Верхоланцев подошёл к нему, уселся рядом и.
– Вот, наш новый Франко Лампанелли.
– И где вы такое чмо болотное откопали? – лениво проворчал Розенштейн.
Взял со столика бутылку с янтарно-коричневой жидкостью, налил в пузатый бокал, и никому не предлагая, выжрал половину. Мерзкий гоблин.
– Давид, он идеально подходит. Похож на Северцева. Ты видел пробы?
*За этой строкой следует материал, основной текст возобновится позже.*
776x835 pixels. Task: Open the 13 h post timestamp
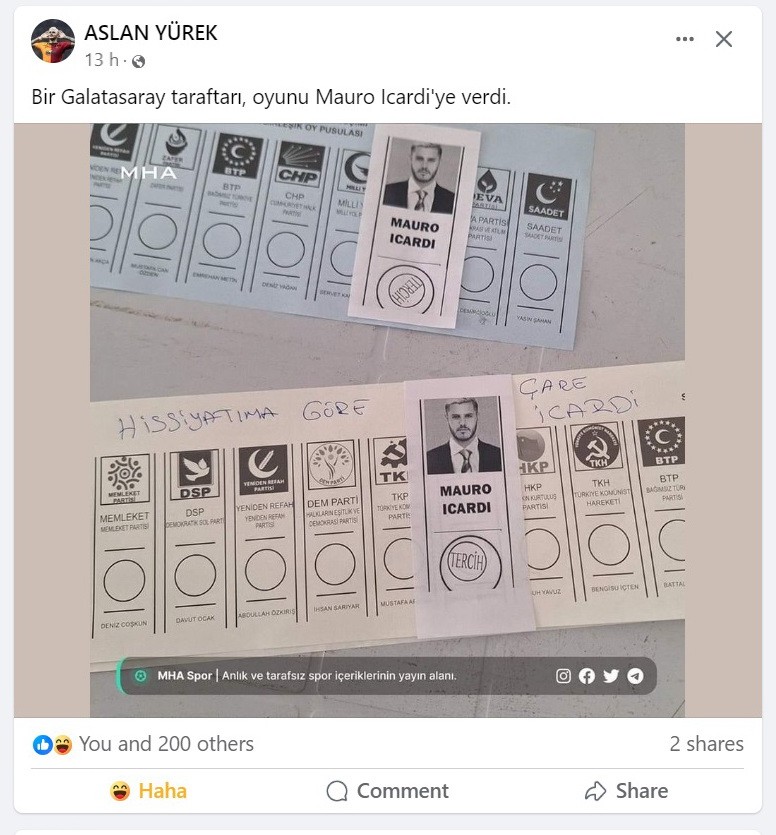click(101, 60)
Переснимем пару сцен и почти без задержек пойдём дальше. Талантливый. Звезда саратовского театра драмы.
– Очередной твой племянник? Или сын незаконнорождённый? – хрипло заквакал, что означало смех.
– Прекрасный вариант, лучше ничего не найдём, – не слушая его, продолжал бубнить Верхоланцев.
– Пятьсот деревянных и пусть гуляет.
– Давидик, но у нас же массовка столько получает. Парня надо заинтересовать, давай пятьсот зелёных.
– Ты спятил, Дима? За такое говно пятьсот баксов? – зевнув, сказал Розенштейн таким тоном, будто покупал пучок завядшей зелени на базаре.
Безумно захотелось приложить его по лысине, ярко блестевшей под светом шикарной люстры.
– Давид, Северцев тебе дороже обходился, – возразил Верхоланцев.